▸ Teks Bacaan:

:::

IJN - Banda Aceh | Menjelang berakhirnya tahun 2018, penyelesaian sejumlah proyek di Kabupaten Simeulue nampaknya tidak akan mencapai seperti yang diharapkan. Pasalnya, dengan penyerapan anggaran yang rendah itu, program pemerintah dikhawatirkan tidak bisa berjalan maksimal. Selain itu, penyerapan anggaran yang rendah itu dikhawatirkan mengakibatkan pengentasan kemiskinan di Kabupaten Simeulue menjadi terhambat.
Bagaimana tidak, realisasi pelaksanaan sejumlah paket kegiatan strategis bersumber dari Anggaran Pendapatan dan Belanja Negara (APBN) Tahun Anggaran 2018 senilai Rp 47 Milyar di Simeulue dikhawatirkan tidak selesai tepat waktu. Penyelesaian proyek tersebut baru mencapai 32 persen hingga pertengahan Desember 2018.
Tentu hal tersebut terbilang mengecewakan untuk mengukur keseriusan pemerintah yang dipimpin H. Erli Hasim, SH, S. Ag, M.I.Kom dan Hj. Afridawati Darmili yang kini sudah memasuki tahun ke dua dan pihak rekanan juga perlu disorot dalam peran membangun kemajuan daerah.

:::

▸ Data yang Diberikan:
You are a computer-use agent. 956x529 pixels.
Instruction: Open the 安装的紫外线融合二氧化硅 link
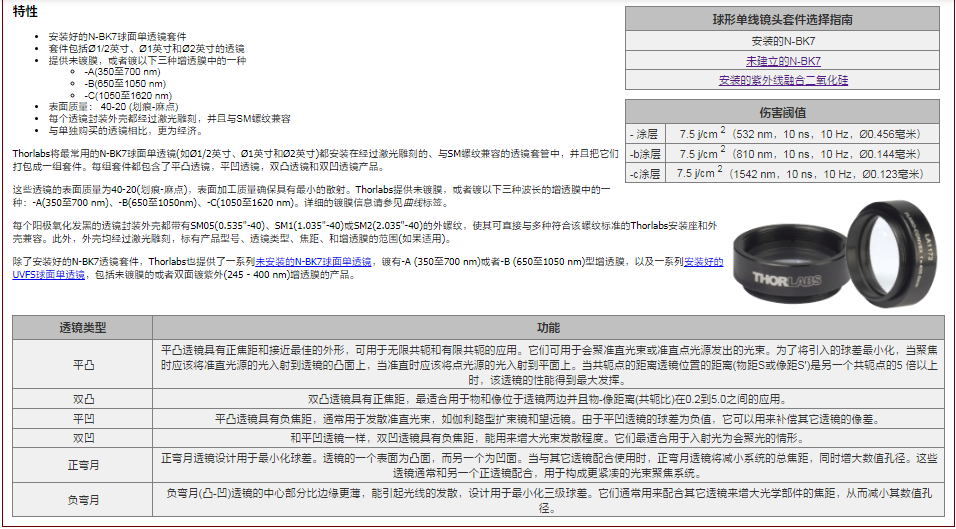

:::

▸ Soal Latihan:
a. Salinlah dengan tepat sebagian teks bacaan, dimulai dari kata "IJN - Banda" dan diakhiri setelah kata "Simeulue menjadi terhambat.".
b. Jawablah pertanyaan berikut berdasarkan teks bacaan.
(i) Berapa nilai paket kegiatan strategis yang bersumber dari APBN Tahun Anggaran 2018 di Simeulue?
(ii) Berapa persen penyelesaian proyek tersebut hingga pertengahan Desember 2018?
(iii) Apa yang dikhawatirkan terhambat akibat penyerapan anggaran yang rendah?

▸ Pembahasan Soal:
a.
IJN - Banda Aceh | Menjelang berakhirnya tahun 2018, penyelesaian sejumlah proyek di Kabupaten Simeulue nampaknya tidak akan mencapai seperti yang diharapkan. Pasalnya, dengan penyerapan anggaran yang rendah itu, program pemerintah dikhawatirkan tidak bisa berjalan maksimal. Selain itu, penyerapan anggaran yang rendah itu dikhawatirkan mengakibatkan pengentasan kemiskinan di Kabupaten Simeulue menjadi terhambat.

b.
(i) Rp 47 Milyar.
(ii) 32 persen.
(iii) Pengentasan kemiskinan di Kabupaten Simeulue.